**Task to complete:**
Determine the count of lines in the data below that include the word "bottom", and give nothing besides it.

--- Supplied data ---

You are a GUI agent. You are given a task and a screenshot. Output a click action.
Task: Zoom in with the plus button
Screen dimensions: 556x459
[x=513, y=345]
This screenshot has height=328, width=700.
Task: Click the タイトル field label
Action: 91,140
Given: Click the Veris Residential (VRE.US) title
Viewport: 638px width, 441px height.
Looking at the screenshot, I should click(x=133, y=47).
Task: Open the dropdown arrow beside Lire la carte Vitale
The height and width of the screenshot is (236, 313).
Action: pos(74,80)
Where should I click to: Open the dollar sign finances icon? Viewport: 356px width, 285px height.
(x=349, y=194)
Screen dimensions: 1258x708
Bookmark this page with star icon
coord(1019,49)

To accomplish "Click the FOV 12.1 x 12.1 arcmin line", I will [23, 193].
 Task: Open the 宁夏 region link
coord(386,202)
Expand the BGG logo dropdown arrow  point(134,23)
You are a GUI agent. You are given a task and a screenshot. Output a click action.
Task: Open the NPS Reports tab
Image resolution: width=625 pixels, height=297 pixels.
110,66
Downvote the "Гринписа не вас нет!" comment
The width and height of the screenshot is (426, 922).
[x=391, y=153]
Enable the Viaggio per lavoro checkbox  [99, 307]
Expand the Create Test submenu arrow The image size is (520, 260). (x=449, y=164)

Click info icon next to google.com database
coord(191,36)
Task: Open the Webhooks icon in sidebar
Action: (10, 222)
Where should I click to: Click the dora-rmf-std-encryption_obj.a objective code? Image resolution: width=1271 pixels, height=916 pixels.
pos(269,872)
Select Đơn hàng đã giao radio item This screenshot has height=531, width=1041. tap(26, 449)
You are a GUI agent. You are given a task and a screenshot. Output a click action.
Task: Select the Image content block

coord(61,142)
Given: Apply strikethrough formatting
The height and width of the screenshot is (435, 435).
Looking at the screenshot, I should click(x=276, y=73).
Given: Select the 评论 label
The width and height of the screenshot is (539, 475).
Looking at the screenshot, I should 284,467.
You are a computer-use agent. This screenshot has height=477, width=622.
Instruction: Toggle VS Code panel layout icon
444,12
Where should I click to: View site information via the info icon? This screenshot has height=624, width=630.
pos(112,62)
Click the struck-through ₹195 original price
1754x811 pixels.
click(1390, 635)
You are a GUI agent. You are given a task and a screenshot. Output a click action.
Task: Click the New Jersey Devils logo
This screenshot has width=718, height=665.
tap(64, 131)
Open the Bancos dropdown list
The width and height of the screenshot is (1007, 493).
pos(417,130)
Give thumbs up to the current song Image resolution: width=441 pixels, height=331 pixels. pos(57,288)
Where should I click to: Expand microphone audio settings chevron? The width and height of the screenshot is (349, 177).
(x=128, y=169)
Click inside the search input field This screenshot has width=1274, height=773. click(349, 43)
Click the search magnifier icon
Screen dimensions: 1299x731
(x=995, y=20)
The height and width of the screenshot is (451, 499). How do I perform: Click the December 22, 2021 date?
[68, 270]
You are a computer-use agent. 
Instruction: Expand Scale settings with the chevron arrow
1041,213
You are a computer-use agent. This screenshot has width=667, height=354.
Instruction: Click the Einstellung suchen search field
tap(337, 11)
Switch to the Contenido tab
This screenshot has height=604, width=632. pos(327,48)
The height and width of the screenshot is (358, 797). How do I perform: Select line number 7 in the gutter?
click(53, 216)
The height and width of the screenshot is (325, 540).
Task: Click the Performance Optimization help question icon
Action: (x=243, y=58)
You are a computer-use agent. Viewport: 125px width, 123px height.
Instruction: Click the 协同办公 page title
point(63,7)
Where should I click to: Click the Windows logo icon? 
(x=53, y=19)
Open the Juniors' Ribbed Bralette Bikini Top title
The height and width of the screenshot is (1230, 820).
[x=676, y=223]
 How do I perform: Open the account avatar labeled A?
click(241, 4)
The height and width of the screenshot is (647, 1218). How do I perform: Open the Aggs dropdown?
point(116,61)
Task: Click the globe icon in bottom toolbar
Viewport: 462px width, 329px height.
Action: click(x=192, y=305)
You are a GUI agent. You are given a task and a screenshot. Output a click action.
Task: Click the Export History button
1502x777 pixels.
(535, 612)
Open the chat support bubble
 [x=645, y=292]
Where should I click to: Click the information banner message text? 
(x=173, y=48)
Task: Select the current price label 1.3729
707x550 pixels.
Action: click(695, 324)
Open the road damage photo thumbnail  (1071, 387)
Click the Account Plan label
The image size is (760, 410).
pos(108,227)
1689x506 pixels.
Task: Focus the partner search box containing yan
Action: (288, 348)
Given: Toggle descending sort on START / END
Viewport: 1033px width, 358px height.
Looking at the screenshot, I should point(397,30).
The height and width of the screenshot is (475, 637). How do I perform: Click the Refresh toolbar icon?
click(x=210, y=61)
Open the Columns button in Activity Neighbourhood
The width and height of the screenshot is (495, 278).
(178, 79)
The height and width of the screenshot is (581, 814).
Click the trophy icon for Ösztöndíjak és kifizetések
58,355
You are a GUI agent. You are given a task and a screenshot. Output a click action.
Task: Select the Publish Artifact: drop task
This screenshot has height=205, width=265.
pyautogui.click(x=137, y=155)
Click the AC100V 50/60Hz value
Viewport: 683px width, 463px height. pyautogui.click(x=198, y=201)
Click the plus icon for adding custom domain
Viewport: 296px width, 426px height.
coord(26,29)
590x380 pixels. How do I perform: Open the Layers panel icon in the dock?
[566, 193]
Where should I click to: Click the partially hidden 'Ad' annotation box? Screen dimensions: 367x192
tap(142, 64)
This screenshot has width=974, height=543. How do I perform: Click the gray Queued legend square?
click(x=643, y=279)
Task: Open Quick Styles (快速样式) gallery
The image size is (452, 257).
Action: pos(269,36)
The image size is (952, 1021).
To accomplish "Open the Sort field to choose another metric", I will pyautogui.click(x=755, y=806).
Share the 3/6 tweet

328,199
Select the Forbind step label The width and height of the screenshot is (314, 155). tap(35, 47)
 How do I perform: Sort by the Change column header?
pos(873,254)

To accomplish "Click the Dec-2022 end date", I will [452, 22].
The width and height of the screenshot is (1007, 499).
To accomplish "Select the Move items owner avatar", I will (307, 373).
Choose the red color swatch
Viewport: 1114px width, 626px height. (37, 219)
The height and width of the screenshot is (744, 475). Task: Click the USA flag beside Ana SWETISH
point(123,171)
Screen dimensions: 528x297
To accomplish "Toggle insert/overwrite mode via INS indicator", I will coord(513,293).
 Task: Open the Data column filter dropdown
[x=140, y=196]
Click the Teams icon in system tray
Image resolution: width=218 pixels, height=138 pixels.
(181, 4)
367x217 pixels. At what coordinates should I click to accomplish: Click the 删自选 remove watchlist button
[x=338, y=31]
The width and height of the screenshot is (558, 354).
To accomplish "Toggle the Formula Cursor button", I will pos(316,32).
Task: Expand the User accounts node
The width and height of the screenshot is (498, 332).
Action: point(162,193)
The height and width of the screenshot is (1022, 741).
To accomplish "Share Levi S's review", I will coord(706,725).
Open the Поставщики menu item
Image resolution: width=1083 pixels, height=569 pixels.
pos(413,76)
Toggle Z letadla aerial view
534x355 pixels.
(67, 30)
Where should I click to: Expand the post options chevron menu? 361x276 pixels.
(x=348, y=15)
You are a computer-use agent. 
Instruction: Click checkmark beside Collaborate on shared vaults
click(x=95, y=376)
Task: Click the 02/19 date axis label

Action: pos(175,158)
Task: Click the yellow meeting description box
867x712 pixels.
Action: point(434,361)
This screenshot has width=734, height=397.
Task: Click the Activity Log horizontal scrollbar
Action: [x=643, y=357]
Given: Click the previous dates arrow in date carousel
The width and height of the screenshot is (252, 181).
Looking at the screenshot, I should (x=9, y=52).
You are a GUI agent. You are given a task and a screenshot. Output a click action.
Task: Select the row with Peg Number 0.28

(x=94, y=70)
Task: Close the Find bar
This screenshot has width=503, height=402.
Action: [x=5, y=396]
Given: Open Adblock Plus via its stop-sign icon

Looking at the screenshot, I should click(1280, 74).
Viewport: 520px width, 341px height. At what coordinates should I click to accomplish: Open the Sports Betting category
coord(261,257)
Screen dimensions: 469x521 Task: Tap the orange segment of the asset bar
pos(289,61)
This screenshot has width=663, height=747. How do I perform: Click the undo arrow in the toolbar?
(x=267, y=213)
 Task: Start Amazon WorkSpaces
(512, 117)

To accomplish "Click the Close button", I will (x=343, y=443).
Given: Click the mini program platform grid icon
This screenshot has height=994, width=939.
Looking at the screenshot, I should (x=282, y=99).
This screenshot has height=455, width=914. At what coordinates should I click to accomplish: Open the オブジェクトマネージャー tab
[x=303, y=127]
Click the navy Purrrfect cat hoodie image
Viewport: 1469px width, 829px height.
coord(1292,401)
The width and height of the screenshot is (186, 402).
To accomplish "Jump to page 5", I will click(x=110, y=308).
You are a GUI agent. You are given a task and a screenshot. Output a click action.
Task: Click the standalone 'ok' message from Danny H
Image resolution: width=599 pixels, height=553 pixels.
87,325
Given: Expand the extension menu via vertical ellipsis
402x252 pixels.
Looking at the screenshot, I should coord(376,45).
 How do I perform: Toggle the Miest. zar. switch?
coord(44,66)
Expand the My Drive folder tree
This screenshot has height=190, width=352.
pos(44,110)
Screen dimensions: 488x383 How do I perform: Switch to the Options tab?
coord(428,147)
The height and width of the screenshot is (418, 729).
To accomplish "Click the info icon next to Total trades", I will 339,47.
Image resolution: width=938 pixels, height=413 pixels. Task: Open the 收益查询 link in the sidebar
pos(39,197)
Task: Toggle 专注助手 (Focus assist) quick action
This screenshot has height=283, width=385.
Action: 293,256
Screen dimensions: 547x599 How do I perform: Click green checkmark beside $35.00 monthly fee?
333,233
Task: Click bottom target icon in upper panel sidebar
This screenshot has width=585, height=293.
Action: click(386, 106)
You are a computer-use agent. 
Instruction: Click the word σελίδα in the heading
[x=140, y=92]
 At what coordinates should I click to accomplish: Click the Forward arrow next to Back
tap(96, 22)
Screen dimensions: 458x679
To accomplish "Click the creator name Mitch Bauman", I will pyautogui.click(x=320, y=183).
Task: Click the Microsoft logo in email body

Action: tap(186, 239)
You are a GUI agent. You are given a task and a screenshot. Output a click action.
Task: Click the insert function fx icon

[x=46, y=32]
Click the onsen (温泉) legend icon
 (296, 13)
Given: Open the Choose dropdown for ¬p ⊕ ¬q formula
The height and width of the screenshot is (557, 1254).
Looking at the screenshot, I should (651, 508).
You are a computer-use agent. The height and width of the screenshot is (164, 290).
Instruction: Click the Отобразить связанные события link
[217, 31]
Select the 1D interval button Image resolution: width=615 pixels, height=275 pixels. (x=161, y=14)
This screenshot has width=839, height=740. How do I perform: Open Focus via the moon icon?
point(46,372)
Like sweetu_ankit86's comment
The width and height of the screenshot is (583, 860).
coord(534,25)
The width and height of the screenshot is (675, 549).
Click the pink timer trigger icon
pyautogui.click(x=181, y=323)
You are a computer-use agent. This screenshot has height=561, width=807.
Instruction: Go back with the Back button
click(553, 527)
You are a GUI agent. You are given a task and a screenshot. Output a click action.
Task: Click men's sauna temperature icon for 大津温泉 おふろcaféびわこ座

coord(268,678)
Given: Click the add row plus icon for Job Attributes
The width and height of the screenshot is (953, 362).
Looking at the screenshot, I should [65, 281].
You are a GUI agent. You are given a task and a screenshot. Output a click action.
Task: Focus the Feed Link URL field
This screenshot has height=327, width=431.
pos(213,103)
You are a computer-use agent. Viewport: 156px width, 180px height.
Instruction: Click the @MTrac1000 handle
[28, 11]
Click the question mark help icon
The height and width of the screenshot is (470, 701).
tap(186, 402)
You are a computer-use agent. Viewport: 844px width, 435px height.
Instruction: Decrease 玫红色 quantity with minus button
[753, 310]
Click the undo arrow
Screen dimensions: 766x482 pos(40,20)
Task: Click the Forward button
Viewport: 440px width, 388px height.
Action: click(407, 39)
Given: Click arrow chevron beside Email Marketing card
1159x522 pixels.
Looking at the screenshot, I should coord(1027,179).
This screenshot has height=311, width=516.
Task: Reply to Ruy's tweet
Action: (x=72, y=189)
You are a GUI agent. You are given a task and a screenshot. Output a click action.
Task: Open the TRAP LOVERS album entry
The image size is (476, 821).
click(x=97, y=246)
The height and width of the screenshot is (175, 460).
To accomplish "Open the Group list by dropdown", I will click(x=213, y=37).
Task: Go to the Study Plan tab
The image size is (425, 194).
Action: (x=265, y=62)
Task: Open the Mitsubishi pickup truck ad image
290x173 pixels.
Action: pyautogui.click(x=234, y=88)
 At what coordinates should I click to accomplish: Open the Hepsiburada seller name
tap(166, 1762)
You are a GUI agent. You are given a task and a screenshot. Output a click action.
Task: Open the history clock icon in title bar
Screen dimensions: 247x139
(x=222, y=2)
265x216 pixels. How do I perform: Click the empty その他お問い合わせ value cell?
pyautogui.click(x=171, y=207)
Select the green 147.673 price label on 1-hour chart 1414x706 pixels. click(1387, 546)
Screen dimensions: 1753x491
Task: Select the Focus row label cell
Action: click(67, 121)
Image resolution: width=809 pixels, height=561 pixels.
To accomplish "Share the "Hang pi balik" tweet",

---

**Answer for this exercise:**
2